The Jewish Communists formed an important if not majority component
of the American Communist Party, particularly in large cities such as
New York, Los Angeles, Philadelphia and Chicago. The American Jewish
Communist sub-culture included both actual Party members and much larger
numbers of secular Jewish radicals involved with affiliated trade
unions, fraternal orders and newspapers. These were not self-hating or
assimilated Jews alienated from their Jewish background. Rather, they
were secular Jews who viewed themselves as promoting Jewish interests
via participation in a worldwide movement for the liberation of Jews.
Their commitment to the formation of a Jewish homeland in the Soviet
Union reflected this alignment of non-Zionist ethnic identity and
internationalist class politics.
They reached the apex of their support in the period from
approximately 1941-49 when the Soviet Union was viewed favourably by
most Jews.

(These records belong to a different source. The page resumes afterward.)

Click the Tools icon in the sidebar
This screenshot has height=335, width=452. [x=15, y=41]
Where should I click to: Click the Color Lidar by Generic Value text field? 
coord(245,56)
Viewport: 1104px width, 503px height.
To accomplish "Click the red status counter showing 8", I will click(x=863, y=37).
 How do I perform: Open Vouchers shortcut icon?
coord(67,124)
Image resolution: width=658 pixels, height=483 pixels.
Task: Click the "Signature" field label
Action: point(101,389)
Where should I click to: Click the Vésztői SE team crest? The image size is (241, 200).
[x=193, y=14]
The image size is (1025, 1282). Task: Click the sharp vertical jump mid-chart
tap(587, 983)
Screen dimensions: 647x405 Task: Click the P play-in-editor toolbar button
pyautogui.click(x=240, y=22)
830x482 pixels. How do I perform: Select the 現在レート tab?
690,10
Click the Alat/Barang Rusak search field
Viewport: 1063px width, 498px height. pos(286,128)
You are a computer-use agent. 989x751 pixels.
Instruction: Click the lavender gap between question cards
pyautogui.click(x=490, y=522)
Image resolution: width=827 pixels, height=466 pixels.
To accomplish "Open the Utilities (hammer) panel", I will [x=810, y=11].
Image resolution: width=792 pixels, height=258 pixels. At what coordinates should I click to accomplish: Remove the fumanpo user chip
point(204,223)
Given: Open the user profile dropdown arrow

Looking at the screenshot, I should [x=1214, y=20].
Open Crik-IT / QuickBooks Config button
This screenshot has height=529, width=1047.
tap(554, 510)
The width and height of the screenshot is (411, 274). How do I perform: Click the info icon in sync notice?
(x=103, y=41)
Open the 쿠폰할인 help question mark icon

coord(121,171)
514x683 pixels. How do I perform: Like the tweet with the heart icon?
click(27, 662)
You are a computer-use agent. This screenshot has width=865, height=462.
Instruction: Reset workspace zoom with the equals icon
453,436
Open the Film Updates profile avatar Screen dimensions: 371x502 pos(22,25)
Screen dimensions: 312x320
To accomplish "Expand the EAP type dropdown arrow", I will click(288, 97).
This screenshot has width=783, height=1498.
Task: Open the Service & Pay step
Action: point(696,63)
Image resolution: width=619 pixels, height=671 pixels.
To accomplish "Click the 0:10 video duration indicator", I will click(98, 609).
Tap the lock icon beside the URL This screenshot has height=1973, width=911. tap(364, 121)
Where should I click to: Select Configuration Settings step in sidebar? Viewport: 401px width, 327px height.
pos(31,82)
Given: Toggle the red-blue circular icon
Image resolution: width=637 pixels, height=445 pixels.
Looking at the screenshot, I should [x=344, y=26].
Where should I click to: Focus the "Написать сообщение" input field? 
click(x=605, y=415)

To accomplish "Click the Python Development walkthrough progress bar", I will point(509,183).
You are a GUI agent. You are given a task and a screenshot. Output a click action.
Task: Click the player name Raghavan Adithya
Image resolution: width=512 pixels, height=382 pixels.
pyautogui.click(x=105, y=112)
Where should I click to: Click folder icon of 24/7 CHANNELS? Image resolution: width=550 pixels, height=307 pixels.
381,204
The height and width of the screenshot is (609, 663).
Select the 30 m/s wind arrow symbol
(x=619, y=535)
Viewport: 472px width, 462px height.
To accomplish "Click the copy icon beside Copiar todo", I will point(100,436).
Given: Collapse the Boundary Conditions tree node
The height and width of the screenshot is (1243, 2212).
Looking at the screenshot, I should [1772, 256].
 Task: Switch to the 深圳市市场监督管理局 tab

The visit of the two famous Soviet Jewish Anti-Fascist
Committee leaders, Itzik Fefer and Shloime Mikhoels, to America in 1943
gave them enormous traction, as did the Soviet Union's support for
the creation of the State of Israel in 1948. But the Cold War, including
direct FBI pressure, and the increased allegations of Soviet
anti-Semitism destroyed their support. The majority of this book details
the activities and strategies of the various Birobidzhan support groups
who included both Yiddish-speaking working class immigrants, and
American-born English-speaking middle-class Jews. These organisations
attracted thousands of members, raised millions of dollars for the
Jewish Autonomous Republic, and played a significant role in shaping
American Jewish opinion on key international issues.
Their key argument in favour of Birobidzhan was that the Soviet
Union had eliminated anti-Semitism which was allegedly a punishable
crime, and provided complete equality for its Jewish population. Not
only that, but Birobidzhan offered a potential sanctuary for Jewish
refugees from Nazi Germany and other anti-Semitic European countries.
Plans were even made to resettle thousands of Jewish orphans in the
Soviet Union following the Holocaust. Prominent supporters of
Birobidzhan included Albert Einstein, explorer Vilhjalmur Stefansson,
the artists Marc Chagall and Molly Picon, many liberal Rabbis, US
Vice-President Henry Wallace, and a number of US Senators. Conversely,
Jewish social democrats associated with the Workmen's Circle and
the Forverts newspaper were sceptical from the very beginning.
Sadly, much of the Jewish communist support for Birobidzhan was
based on delusions and gullibility. The first Stalinist purges of
1936-38 decimated the political and cultural leadership of the Jewish
Autonomous Region. And later Stalin destroyed the entire Soviet Jewish
intelligentsia between 1948 and 1953, including Fefer and Mikhoels. The
victims tragically included two former American ICOR activists who had
immigrated to the USSR in the early 1930s. These facts were revealed
beyond any reasonable doubt by Khrushchev's 1956 revelations. Many
Jewish communists realised that they had actually supported a regime
which was murderously anti-Semitic rather than philo-Semitic. The nexus
between Jews and Communism had come to an end.